[ФРАГМЕНТ ДОКУМЕНТА]

Разве такое произведение, как «Хамелеон», не достойно встать в один ряд с созданиями щедринского гения? Изумительно общественное чутье молодого Чехова, попадавшего стрелами своей сатиры в главные мишени эпохи. Наряду с фигурой Пришибеева фигура «Хамелеона» была исключительно характерной для эпохи расцвета ренегатства, приспособления к гнусной действительности, переметываний, «тушинских перелетов» неустойчивых душ. «Хамелеон» — такой же монументальный сатирический памятник эпохи, как и «Унтер Пришибеев».

Антон Павлович Чехов i_008.jpg

А. П. Чехов — студент (1881)

1883–1885 годы были годами шедевров чеховской сатиры: «Дочь Альбиона», «Толстый и тонкий», «В ландо», «Экзамен на чин», «Говорить или молчать?», «Маска», «Свистуны», «Смерть чиновника», «В бане».

Изучая рассказы Антоши Чехонте, поражаешься ранней зрелости художника. В три-четыре года Чехов превратился в сложившегося замечательного мастера. Только зрелый, мудрый художник мог создать «Злоумышленника» или «Дочь Альбиона». Ранняя художественная зрелость Чехова может сравниваться лишь с ранней художественной зрелостью Пушкина, Лермонтова.

Эта зрелость далась Чехову ценою упорного труда. Современники свидетельствуют, что уже в «осколочный» период Чехов отказался от «беззаботности», которая характеризовала начало его писательства.

[/ФРАГМЕНТ ДОКУМЕНТА]
[ПРЕДОСТАВЛЕННЫЕ ДАННЫЕ]

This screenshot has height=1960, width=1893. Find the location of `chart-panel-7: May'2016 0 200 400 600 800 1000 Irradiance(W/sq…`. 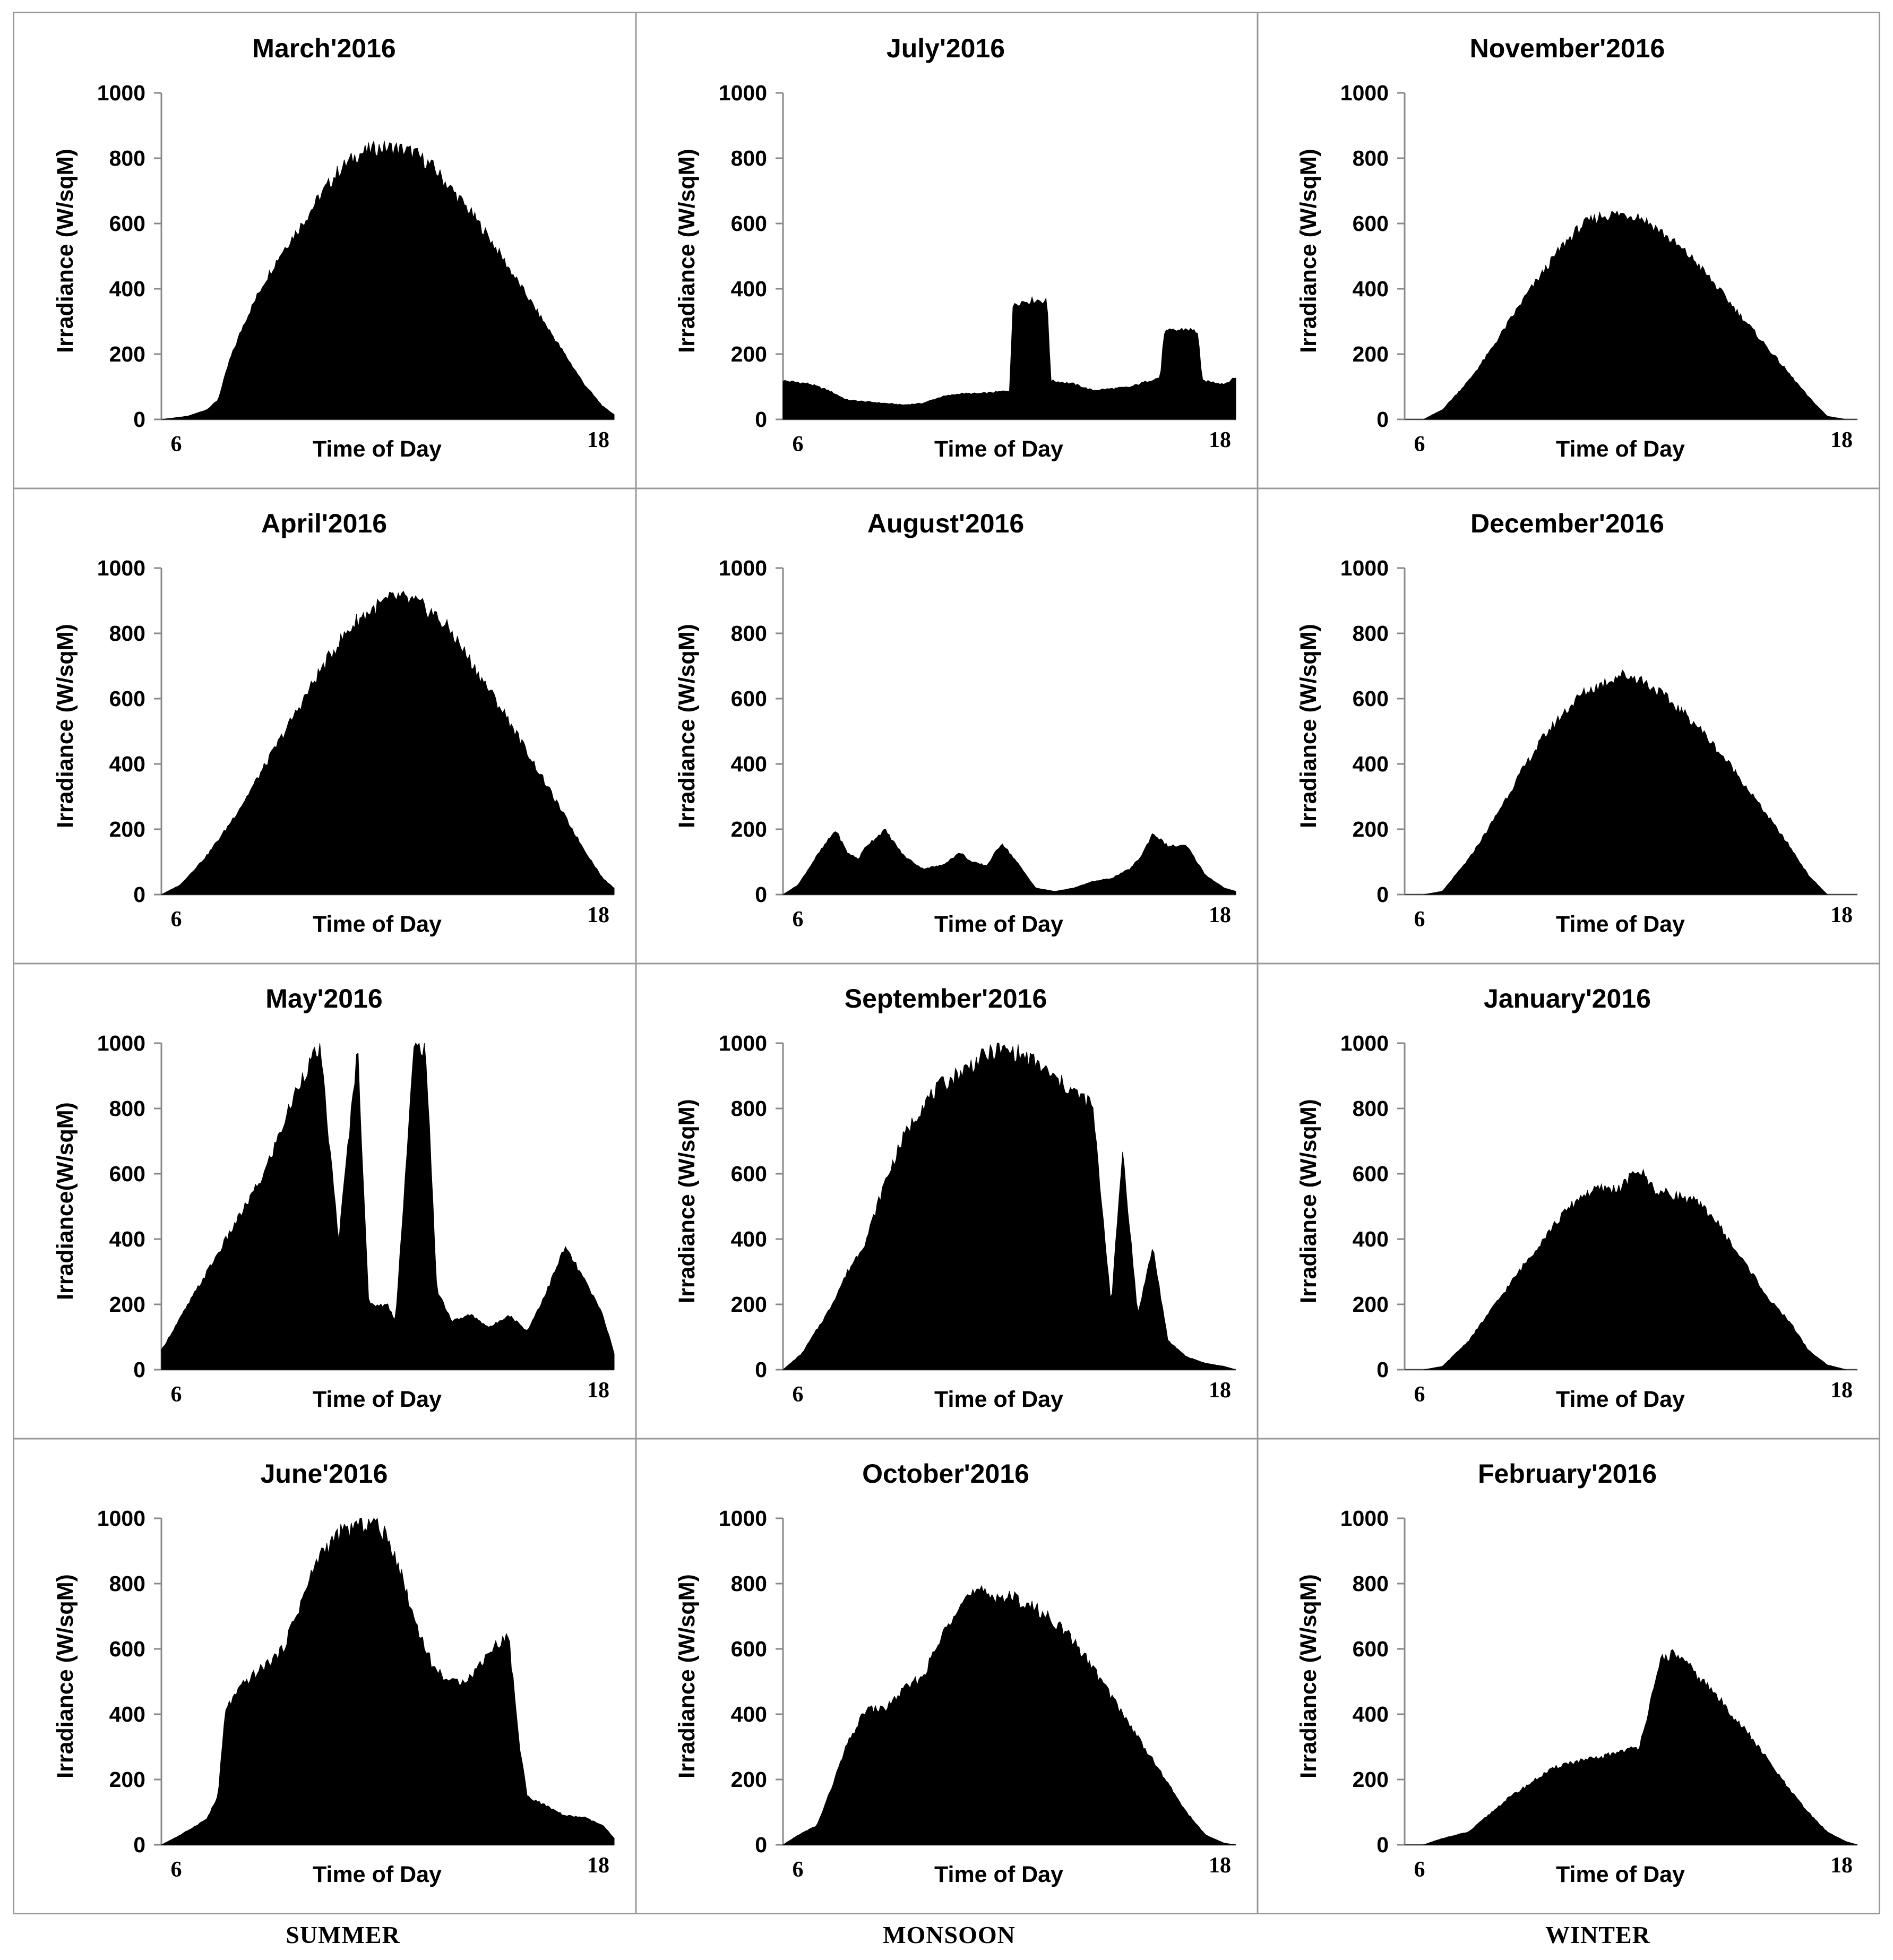

chart-panel-7: May'2016 0 200 400 600 800 1000 Irradiance(W/sq… is located at coordinates (325, 1202).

[/ПРЕДОСТАВЛЕННЫЕ ДАННЫЕ]

Установите, согласуются ли с фрагментом о Чехове утверждения (a), (b), (c); для каждого ответьте «да» или «нет» и точно процитируйте слова фрагмента, которые это решают. (a) Чехов стал сложившимся мастером за три-четыре года. (b) В «осколочный» период Чехов сохранял беззаботность, присущую началу его писательства. (c) Художественная зрелость досталась Чехову без особых усилий. Этот материал самостоятелен и к фрагменту о Чехове не относится.

(a) Да: «В три-четыре года Чехов превратился в сложившегося замечательного мастера».
(b) Нет: „уже в «осколочный» период Чехов отказался от «беззаботности»“.
(c) Нет: «Эта зрелость далась Чехову ценою упорного труда».